Turkey hepatitis virus

Virus classification
- (unranked): Virus
- Realm: Riboviria
- Kingdom: Orthornavirae
- Phylum: Pisuviricota
- Class: Pisoniviricetes
- Order: Picornavirales
- Family: Picornaviridae
- Genus: Avihepatovirus
- Species: Avihepatovirus ahepati
- Virus: Turkey hepatitis virus

= Turkey viral hepatitis =

Viral disease of turkeys

The aetiological agent of turkey viral hepatitis is a virus from the Picornaviridae family.

The disease is restricted to turkeys and is highly contagious but usually subclinical. It is usually present in young birds under the age of 6 weeks.

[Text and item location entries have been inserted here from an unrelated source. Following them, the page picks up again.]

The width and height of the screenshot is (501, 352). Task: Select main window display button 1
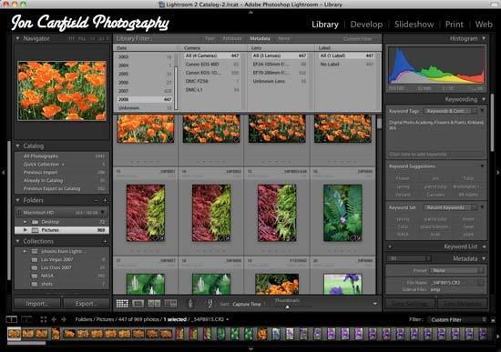(12, 319)
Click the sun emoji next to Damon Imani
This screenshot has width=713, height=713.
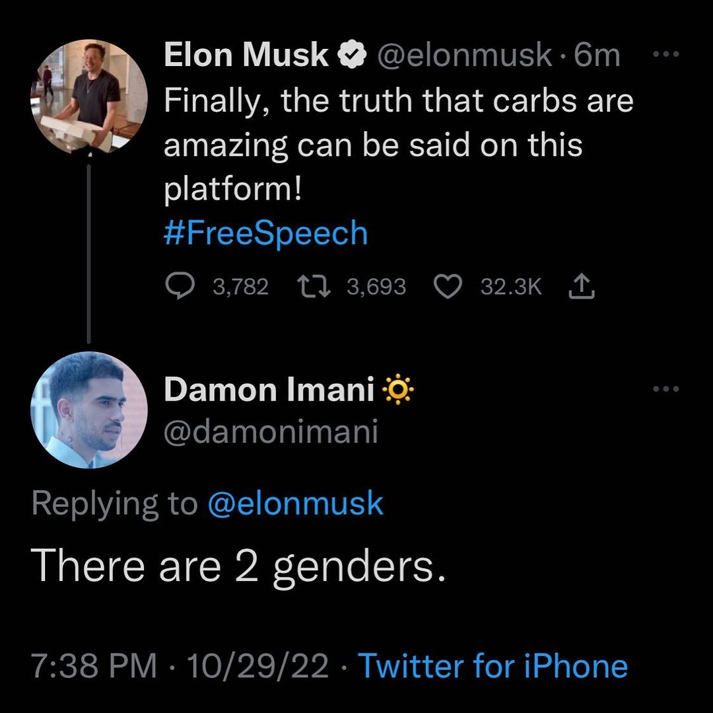[x=397, y=392]
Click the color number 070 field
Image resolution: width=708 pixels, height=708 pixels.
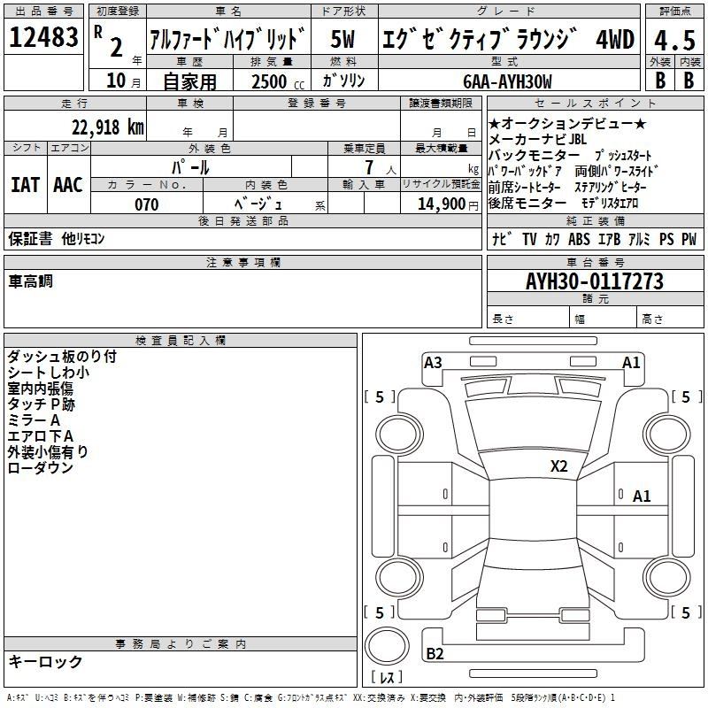pos(147,204)
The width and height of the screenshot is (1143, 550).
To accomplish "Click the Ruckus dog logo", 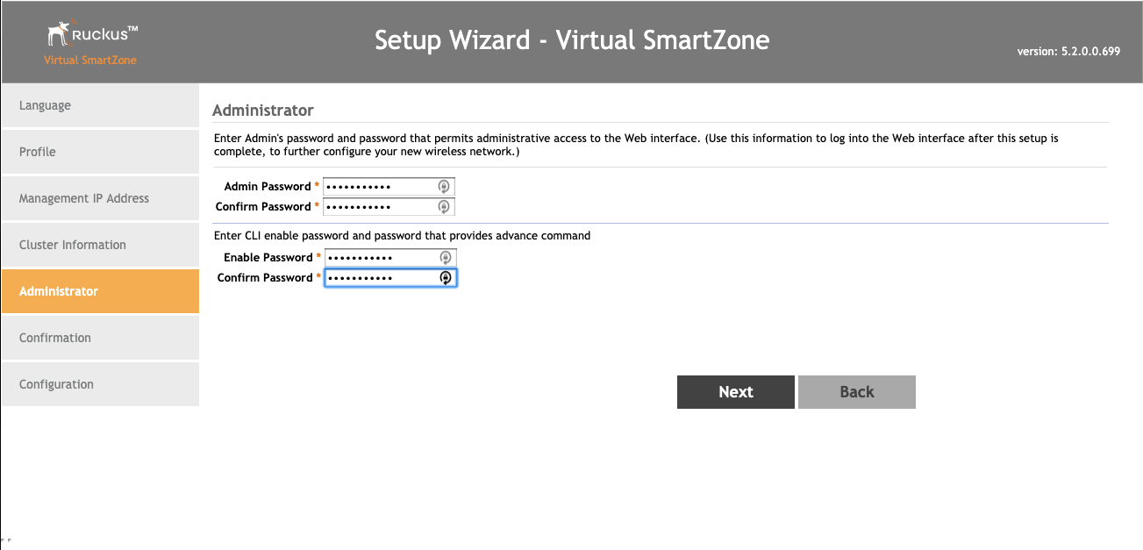I will pos(60,36).
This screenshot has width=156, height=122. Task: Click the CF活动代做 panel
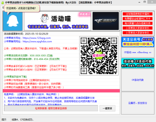tap(138, 80)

It has been seen in Canada, Italy, the US and the UK.

Transmission is thought to be via the faeces and vertical transmission may also occur.

==Clinical signs and diagnosis==
Affected turkeys may show systemic signs such as anorexia, lethargy and death. Hepatic encephalopathy occurs secondary to liver involvement.

Egg hatching and production can be affected.

Diagnosis relies on the isolation of the virus from samples of internal organs or the faeces inoculated into embryonated chicken eggs.

The main necropsy findings are multiple necrotic lesions on the liver and sometimes the spleen.

==Treatment and control==
There is no specific treatment for the condition.

Control may rely on boosting bird immunity, preventing group mixing and faecal spreading.